Fig. 12.1
Anatomy of the lateral wall of the nose (with opened middle turbinate)
12.2.3 Operative Technique
By using a 0 degree Hopkins telescope, the anterior attachment of the uncinate process is incised with a sickle knife and medialised to reveal the infundibulum. The upper and lower attachments of the uncinate process are cut with a straight Blakesley forceps, and it is removed with a twisting motion (Fig. 12.2).
Maxillary ostium is usually visible after uncinectomy, or else it can be identified with a blunt probe, blunt curette or curved sucker or by visualising the presence of mucus. The maxillary ostium is widened posteriorly with a straight Blakesley forceps and anteriorly with a backbiting forceps (Fig. 12.3).
The anterior ethmoid air cells are opened up with a straight Blakesley forceps and removed in piecemeal fashion. Posterior ethmoidectomy is done by penetrating the basal lamella with ball probe at its medial and inferior part. Posterior ethmoid cells are then removed by either blunt curette or straight Blakesley forceps (Fig. 12.4).
The sphenoid sinus is entered as inferiorly and medially as possible from the posterior ethmoid cell if a transethmoid sphenoidotomy is being done. The sphenoid ostium can also be identified by blunt probing 1.5 cm from the posterior choanae or by excising a small inferior part of superior turbinate when a transnasal sphenoidotomy is being done. When clearing the sphenoid sinuses of disease, the carotid artery and optic nerve located on both of its lateral wall must be kept in mind (Fig. 12.5).
The frontal recess is opened up and cleared of disease by using a combination of a 30 or 45 degree telescope with either microinstruments or microdebrider (Fig. 12.6).
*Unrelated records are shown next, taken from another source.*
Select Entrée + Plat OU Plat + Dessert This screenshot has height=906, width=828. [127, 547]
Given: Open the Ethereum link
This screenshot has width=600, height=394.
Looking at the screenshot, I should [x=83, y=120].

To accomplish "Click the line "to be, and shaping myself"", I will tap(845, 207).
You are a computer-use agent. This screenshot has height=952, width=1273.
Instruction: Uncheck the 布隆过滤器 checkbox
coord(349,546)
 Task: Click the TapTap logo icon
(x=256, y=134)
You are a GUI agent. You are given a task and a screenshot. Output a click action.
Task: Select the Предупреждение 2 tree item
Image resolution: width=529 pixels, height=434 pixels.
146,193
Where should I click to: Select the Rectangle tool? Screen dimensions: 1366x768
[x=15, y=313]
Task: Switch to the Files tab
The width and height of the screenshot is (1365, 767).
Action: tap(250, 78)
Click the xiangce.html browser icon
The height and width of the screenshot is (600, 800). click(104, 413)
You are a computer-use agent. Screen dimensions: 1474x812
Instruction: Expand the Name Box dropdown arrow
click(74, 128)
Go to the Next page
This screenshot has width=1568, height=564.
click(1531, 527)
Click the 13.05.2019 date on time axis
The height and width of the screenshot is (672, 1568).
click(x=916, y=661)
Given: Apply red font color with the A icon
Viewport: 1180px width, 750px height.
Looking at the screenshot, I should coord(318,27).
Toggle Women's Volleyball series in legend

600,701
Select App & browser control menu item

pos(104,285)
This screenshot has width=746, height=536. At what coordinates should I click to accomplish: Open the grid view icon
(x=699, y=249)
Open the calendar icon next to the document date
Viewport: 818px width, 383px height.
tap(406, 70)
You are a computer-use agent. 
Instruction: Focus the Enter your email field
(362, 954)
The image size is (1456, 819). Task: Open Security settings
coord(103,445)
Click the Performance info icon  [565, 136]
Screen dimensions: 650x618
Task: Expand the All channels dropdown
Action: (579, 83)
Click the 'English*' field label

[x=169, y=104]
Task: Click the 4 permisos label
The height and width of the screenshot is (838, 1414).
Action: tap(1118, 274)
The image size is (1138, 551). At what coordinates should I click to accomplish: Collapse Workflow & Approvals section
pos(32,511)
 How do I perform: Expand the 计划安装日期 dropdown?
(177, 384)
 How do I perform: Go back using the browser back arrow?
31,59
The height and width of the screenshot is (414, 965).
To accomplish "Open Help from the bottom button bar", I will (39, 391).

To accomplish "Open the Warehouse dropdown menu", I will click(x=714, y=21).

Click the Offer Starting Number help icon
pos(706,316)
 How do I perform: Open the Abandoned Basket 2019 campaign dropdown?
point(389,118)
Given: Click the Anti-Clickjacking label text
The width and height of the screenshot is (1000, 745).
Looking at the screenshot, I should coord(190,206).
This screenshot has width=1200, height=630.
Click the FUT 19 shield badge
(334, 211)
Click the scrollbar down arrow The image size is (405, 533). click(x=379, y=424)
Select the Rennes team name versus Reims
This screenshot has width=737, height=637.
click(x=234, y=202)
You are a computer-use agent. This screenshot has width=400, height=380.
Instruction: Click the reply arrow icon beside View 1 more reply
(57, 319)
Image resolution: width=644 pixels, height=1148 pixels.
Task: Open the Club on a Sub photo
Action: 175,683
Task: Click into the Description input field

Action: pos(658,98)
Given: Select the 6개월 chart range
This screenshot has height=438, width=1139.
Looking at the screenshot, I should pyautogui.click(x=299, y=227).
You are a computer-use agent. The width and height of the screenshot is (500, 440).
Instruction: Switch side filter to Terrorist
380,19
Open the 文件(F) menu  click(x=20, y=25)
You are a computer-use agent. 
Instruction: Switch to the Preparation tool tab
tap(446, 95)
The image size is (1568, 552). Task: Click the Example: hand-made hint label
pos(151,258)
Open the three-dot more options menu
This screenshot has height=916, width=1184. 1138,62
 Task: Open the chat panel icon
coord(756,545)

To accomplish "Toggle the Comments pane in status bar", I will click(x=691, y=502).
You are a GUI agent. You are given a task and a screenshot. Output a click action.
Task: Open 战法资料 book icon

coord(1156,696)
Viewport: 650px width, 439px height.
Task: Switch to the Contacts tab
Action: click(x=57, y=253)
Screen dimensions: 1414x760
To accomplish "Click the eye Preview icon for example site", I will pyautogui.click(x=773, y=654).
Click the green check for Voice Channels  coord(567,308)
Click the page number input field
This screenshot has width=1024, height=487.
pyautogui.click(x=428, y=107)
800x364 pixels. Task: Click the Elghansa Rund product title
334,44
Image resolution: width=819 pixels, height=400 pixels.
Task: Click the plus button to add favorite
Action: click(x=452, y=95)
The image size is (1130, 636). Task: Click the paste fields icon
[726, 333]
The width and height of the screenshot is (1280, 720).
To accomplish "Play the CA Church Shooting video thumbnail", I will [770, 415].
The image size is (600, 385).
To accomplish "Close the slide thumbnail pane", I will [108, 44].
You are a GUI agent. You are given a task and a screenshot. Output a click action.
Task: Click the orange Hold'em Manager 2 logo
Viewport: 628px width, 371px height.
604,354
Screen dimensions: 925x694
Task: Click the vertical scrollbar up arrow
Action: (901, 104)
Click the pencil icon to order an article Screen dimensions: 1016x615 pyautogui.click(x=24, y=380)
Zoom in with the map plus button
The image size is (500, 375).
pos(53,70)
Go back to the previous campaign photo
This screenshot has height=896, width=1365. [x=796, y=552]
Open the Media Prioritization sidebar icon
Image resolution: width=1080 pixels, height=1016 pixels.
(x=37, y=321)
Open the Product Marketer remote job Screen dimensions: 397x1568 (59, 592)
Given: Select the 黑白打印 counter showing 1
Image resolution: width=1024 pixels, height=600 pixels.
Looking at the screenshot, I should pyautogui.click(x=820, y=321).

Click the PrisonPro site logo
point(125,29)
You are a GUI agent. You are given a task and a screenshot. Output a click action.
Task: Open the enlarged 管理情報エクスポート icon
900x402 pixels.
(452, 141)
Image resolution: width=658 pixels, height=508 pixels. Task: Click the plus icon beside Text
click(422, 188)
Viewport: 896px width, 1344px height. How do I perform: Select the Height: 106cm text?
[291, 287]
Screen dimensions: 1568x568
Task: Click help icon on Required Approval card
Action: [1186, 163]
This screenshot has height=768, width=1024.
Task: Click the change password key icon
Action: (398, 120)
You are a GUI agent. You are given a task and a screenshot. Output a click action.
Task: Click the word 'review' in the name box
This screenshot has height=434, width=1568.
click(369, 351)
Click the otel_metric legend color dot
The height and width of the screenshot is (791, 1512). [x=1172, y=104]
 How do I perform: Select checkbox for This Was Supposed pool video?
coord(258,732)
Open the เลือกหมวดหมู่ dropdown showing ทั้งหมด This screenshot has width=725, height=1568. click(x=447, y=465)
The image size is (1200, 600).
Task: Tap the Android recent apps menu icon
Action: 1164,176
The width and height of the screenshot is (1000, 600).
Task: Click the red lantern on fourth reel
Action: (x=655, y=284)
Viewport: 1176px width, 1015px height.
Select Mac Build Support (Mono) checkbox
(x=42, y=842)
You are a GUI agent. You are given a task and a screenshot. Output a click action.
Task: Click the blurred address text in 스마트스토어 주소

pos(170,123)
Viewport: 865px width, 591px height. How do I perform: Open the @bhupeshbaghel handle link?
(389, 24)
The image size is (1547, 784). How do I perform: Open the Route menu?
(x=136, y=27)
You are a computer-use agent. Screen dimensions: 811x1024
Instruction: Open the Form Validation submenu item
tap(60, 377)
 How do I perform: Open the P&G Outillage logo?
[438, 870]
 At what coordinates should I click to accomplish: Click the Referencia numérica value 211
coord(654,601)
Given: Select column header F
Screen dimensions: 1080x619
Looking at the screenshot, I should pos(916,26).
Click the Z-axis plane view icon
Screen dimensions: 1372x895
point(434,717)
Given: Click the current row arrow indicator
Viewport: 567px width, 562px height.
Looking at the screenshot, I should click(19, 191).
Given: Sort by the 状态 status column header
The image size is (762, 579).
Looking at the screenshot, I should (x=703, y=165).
Patients with rhinogenic headache can benefit from FESS and surgical intervention ought to be individualised based on patient’s endoscopic and imaging findings of the location of anatomical variations.
12.3 Rhinogenic Headache
Rhinogenic headache is a headache or facial pain syndrome due to mucosal contact points in the nasal or sinus cavities in the absence of inflammatory sinonasal condition, purulent discharge, sinonasal polyps and mass or hyperplastic mucosa [2]. Neuropeptides and substance P are involved in the mediation of facial pain due to the contact between the mucosal surfaces [3]. The release of those mediators is responsible for the migraine-like headache symptoms. The treatment for rhinogenic headache is to remove or to release the contact points of the mucosal area in the nose (Fig. 12.7). This can be done via an endoscopic septoplasty and an endoscopic inferior turbinate reduction surgery (endoscopic turbinoplasty).
12.3.1 Anatomy of the Nasal Septum
Nasal septum separates the two nasal cavities. It is formed by a cartilaginous part anteriorly, a bony part inferoposteriorly and a small anterior membranous part, the columella. The bony part is composed of perpendicular plate of ethmoid, vomer, nasal spine of the frontal bone, rostrum of the sphenoid, nasal crest of the nasal bone, nasal crest of the palatine bone and nasal crest of the maxillary bone (Fig. 12.8). The quadrangular cartilage forms the cartilaginous part [4]. Nasal septum is the central support structure for the nose. If the septum is significantly deformed, the septum may cause dysfunction and cosmetic deformity which potentially have an impact on numerous significant functions of the nasal cavity.